There are a range of logistical issues to bear in mind when planning and starting up a project of this nature. The boxes are stored in the basement stores, and had to be retrieved for a period of some months while the material was being worked on. We divided the collections into batches of a size that could be imaged in a period of 4-6 weeks and retrieve and return each batch as a unit, tracking all movements on a spreadsheet. The tracking spreadsheet also records information such as location of each box in the batch, notes from the preparer for the archivists, photographers, and/or conservation staff, and the percentage of items in each box that can be OCR’d among other things.

We put a notice on our website of the entire schedule of archives to be digitised, so readers could see at a glance what would be unavailable and when. The catalogue records are also amended to show where material cannot be reserved.

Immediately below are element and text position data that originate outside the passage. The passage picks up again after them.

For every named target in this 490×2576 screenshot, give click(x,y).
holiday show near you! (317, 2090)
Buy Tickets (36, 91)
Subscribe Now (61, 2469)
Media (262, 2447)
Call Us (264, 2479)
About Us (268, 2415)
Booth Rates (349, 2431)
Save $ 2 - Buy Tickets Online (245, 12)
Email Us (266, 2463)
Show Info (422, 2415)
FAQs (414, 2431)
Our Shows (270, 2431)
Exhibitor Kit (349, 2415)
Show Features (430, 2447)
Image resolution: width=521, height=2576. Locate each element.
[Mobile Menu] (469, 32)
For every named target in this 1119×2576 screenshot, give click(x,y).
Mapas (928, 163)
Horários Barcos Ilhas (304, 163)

Each time a batch is retrieved, checked out, checked in, or dates altered, this has an impact on the website and two different cataloguing systems (the Archives and Manuscripts Catalogue, and the Library Catalogue), so communication with the departments responsible for retrieval and metadata was key.

The preparation staff were trained in advance by the conservation team so they could carry out basic stabilisation and first-aid work on the materials if required for digitisation. The photographers ran multiple tests on different equipment and with different cameras to ensure the workflow was efficient and appropriate to the formats of the material, the anticipated end use of the material, and to ensure proper QA could be accommodated. Preparation and imaging takes place in the Imaging Studio - ensuring that all staff are in close proximity and able to communicate easily with each other. The Imaging Studio was refitted with desks, shelving and equipment to make sure all the boxes in process at any one time could be accommodated. A further planning issue was in determining how to assess and record different levels of sensitivity of information contained in the archives. We are currently developing a policy for access to archives that takes account of online display, and this has informed the workflow for assessment.

This project required liaison between several different departments and stakeholders in the Library in order to set up a suitable workflow. In future, we hope that workflow issues will be streamlined further by procuring a Workflow Tracking System that will serve to centralise tracking and monitoring of all digitisation projects. We anticipate that this pilot project will enable us in future to plan effectively for much larger digitisation projects as we work towards the digitisation of all suitable material held in the Wellcome Library.